__Exercise details__
Reproduce the lines from the one containing "This screenshot has" up to and including the one containing "pyautogui.click(x=162, y=119)", leaving the pictures out of your answer.

__Data excerpts__
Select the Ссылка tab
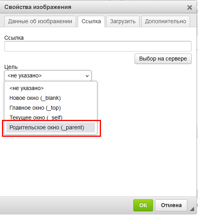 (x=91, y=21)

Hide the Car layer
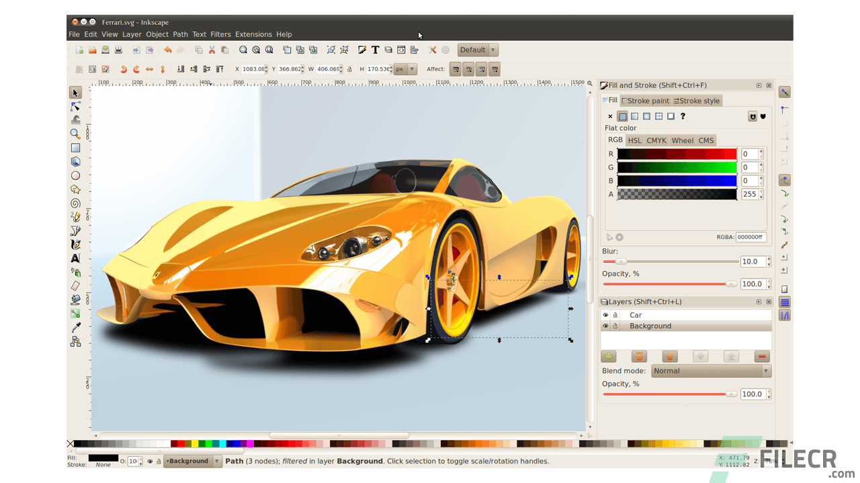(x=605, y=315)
---
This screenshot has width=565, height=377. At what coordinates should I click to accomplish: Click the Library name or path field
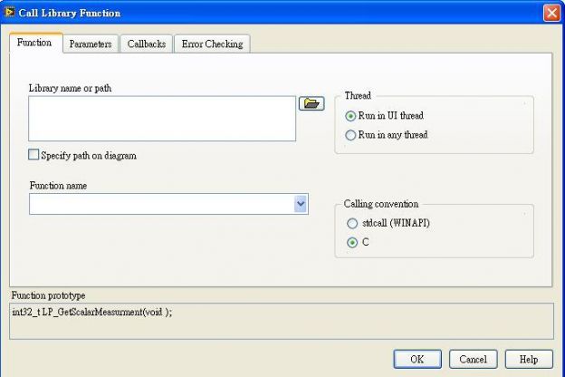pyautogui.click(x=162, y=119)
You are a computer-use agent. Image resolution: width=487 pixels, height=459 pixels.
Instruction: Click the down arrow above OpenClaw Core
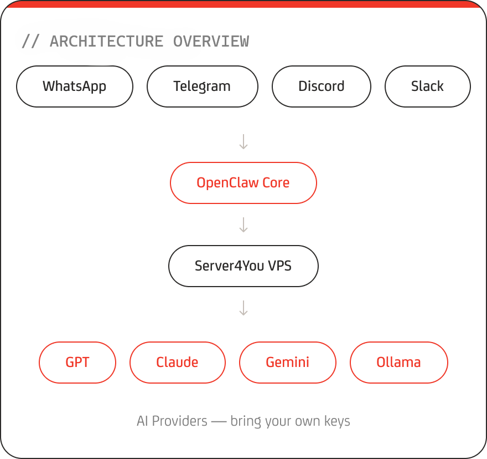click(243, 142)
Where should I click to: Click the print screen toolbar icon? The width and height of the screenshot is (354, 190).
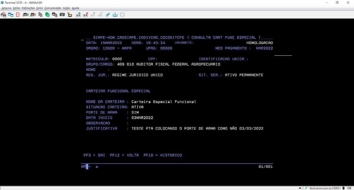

__Written solution__
This screenshot has width=565, height=377. At what coordinates should I click to accomplish: Click the Library name or path field
pyautogui.click(x=162, y=119)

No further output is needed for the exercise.